WHAT IS ASKED ▸ Write out every line of the listing below as a JSON list of strings, one string per line, omitting blank lines.

"""

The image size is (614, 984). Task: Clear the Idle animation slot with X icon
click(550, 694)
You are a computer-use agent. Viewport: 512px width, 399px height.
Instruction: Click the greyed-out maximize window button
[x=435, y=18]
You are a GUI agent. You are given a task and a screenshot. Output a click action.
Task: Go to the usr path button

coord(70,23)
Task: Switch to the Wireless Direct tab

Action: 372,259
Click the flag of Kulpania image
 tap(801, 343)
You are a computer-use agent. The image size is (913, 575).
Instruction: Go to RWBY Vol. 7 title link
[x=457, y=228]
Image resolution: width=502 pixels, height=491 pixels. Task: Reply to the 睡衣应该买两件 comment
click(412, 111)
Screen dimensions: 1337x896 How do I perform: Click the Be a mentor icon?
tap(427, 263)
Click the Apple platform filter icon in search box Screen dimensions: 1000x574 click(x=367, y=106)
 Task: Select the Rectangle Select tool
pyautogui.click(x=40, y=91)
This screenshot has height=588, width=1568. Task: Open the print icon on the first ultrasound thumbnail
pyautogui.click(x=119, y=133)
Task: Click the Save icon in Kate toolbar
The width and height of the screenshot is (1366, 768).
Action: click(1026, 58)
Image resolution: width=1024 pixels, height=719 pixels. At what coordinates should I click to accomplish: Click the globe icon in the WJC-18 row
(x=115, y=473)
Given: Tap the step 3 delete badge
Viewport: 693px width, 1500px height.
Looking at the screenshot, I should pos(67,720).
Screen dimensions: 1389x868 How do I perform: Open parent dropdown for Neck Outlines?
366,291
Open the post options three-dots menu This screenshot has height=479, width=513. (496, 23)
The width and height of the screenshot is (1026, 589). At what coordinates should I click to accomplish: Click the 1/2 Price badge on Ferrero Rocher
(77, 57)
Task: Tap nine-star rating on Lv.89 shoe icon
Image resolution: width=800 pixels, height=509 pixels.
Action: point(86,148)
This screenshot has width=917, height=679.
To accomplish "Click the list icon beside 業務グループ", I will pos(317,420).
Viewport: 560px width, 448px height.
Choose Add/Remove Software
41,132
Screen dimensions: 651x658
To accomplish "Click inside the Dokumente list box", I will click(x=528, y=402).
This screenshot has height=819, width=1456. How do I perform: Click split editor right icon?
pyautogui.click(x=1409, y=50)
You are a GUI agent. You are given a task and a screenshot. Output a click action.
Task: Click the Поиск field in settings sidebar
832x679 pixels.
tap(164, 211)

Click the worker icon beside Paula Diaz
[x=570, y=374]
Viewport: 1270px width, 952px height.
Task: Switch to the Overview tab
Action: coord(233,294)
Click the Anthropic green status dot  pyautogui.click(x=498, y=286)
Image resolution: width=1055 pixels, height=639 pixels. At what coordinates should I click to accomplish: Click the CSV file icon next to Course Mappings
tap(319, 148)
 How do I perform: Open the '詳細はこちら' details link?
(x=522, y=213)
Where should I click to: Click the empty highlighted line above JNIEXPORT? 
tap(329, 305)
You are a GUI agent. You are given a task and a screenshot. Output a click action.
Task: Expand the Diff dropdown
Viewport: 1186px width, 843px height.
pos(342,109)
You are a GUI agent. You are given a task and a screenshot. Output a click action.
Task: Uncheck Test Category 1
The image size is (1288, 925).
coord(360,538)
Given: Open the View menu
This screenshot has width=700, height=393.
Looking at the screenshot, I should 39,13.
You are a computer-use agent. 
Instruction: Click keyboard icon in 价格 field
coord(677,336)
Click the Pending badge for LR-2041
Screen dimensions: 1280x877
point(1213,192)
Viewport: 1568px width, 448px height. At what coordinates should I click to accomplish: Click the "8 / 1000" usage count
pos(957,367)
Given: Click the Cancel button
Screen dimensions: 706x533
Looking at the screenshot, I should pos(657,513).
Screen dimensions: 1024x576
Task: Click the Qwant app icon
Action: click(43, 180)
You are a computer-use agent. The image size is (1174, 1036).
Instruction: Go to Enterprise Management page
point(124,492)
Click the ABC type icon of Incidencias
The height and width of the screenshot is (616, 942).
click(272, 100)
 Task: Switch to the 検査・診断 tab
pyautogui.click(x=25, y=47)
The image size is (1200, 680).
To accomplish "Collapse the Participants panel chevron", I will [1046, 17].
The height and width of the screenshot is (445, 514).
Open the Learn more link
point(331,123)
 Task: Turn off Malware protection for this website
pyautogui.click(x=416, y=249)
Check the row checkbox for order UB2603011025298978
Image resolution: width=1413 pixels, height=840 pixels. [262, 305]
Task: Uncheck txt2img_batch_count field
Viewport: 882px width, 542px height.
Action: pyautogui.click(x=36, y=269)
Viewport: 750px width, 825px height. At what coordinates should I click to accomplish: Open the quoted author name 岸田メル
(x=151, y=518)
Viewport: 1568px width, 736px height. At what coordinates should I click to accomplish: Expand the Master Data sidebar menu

"""

WORKED ANSWER ▸
[
  "The image size is (614, 984). Task: Clear the Idle animation slot with X icon",
  "click(550, 694)",
  "You are a computer-use agent. Viewport: 512px width, 399px height.",
  "Instruction: Click the greyed-out maximize window button",
  "[x=435, y=18]",
  "You are a GUI agent. You are given a task and a screenshot. Output a click action.",
  "Task: Go to the usr path button",
  "coord(70,23)",
  "Task: Switch to the Wireless Direct tab",
  "Action: 372,259",
  "Click the flag of Kulpania image",
  " tap(801, 343)",
  "You are a computer-use agent. The image size is (913, 575).",
  "Instruction: Go to RWBY Vol. 7 title link",
  "[x=457, y=228]",
  "Image resolution: width=502 pixels, height=491 pixels. Task: Reply to the 睡衣应该买两件 comment",
  "click(412, 111)",
  "Screen dimensions: 1337x896 How do I perform: Click the Be a mentor icon?",
  "tap(427, 263)",
  "Click the Apple platform filter icon in search box Screen dimensions: 1000x574 click(x=367, y=106)",
  " Task: Select the Rectangle Select tool",
  "pyautogui.click(x=40, y=91)",
  "This screenshot has height=588, width=1568. Task: Open the print icon on the first ultrasound thumbnail",
  "pyautogui.click(x=119, y=133)",
  "Task: Click the Save icon in Kate toolbar",
  "The width and height of the screenshot is (1366, 768).",
  "Action: click(1026, 58)",
  "Image resolution: width=1024 pixels, height=719 pixels. At what coordinates should I click to accomplish: Click the globe icon in the WJC-18 row",
  "(x=115, y=473)",
  "Given: Tap the step 3 delete badge",
  "Viewport: 693px width, 1500px height.",
  "Looking at the screenshot, I should pos(67,720).",
  "Screen dimensions: 1389x868 How do I perform: Open parent dropdown for Neck Outlines?",
  "366,291",
  "Open the post options three-dots menu This screenshot has height=479, width=513. (496, 23)",
  "The width and height of the screenshot is (1026, 589). At what coordinates should I click to accomplish: Click the 1/2 Price badge on Ferrero Rocher",
  "(77, 57)",
  "Task: Tap nine-star rating on Lv.89 shoe icon",
  "Image resolution: width=800 pixels, height=509 pixels.",
  "Action: point(86,148)",
  "This screenshot has width=917, height=679.",
  "To accomplish \"Click the list icon beside 業務グループ\", I will pos(317,420).",
  "Viewport: 560px width, 448px height.",
  "Choose Add/Remove Software",
  "41,132",
  "Screen dimensions: 651x658",
  "To accomplish \"Click inside the Dokumente list box\", I will click(x=528, y=402).",
  "This screenshot has height=819, width=1456. How do I perform: Click split editor right icon?",
  "pyautogui.click(x=1409, y=50)",
  "You are a GUI agent. You are given a task and a screenshot. Output a click action.",
  "Task: Click the Поиск field in settings sidebar",
  "832x679 pixels.",
  "tap(164, 211)",
  "Click the worker icon beside Paula Diaz",
  "[x=570, y=374]",
  "Viewport: 1270px width, 952px height.",
  "Task: Switch to the Overview tab",
  "Action: coord(233,294)",
  "Click the Anthropic green status dot  pyautogui.click(x=498, y=286)",
  "Image resolution: width=1055 pixels, height=639 pixels. At what coordinates should I click to accomplish: Click the CSV file icon next to Course Mappings",
  "tap(319, 148)",
  " How do I perform: Open the '詳細はこちら' details link?",
  "(x=522, y=213)",
  "Where should I click to: Click the empty highlighted line above JNIEXPORT? ",
  "tap(329, 305)",
  "You are a GUI agent. You are given a task and a screenshot. Output a click action.",
  "Task: Expand the Diff dropdown",
  "Viewport: 1186px width, 843px height.",
  "pos(342,109)",
  "You are a GUI agent. You are given a task and a screenshot. Output a click action.",
  "Task: Uncheck Test Category 1",
  "The image size is (1288, 925).",
  "coord(360,538)",
  "Given: Open the View menu",
  "This screenshot has width=700, height=393.",
  "Looking at the screenshot, I should 39,13.",
  "You are a computer-use agent. ",
  "Instruction: Click keyboard icon in 价格 field",
  "coord(677,336)",
  "Click the Pending badge for LR-2041",
  "Screen dimensions: 1280x877",
  "point(1213,192)",
  "Viewport: 1568px width, 448px height. At what coordinates should I click to accomplish: Click the \"8 / 1000\" usage count",
  "pos(957,367)",
  "Given: Click the Cancel button",
  "Screen dimensions: 706x533",
  "Looking at the screenshot, I should pos(657,513).",
  "Screen dimensions: 1024x576",
  "Task: Click the Qwant app icon",
  "Action: click(43, 180)",
  "You are a computer-use agent. The image size is (1174, 1036).",
  "Instruction: Go to Enterprise Management page",
  "point(124,492)",
  "Click the ABC type icon of Incidencias",
  "The height and width of the screenshot is (616, 942).",
  "click(272, 100)",
  " Task: Switch to the 検査・診断 tab",
  "pyautogui.click(x=25, y=47)",
  "The image size is (1200, 680).",
  "To accomplish \"Collapse the Participants panel chevron\", I will [1046, 17].",
  "The height and width of the screenshot is (445, 514).",
  "Open the Learn more link",
  "point(331,123)",
  " Task: Turn off Malware protection for this website",
  "pyautogui.click(x=416, y=249)",
  "Check the row checkbox for order UB2603011025298978",
  "Image resolution: width=1413 pixels, height=840 pixels. [262, 305]",
  "Task: Uncheck txt2img_batch_count field",
  "Viewport: 882px width, 542px height.",
  "Action: pyautogui.click(x=36, y=269)",
  "Viewport: 750px width, 825px height. At what coordinates should I click to accomplish: Open the quoted author name 岸田メル",
  "(x=151, y=518)",
  "Viewport: 1568px width, 736px height. At what coordinates should I click to accomplish: Expand the Master Data sidebar menu"
]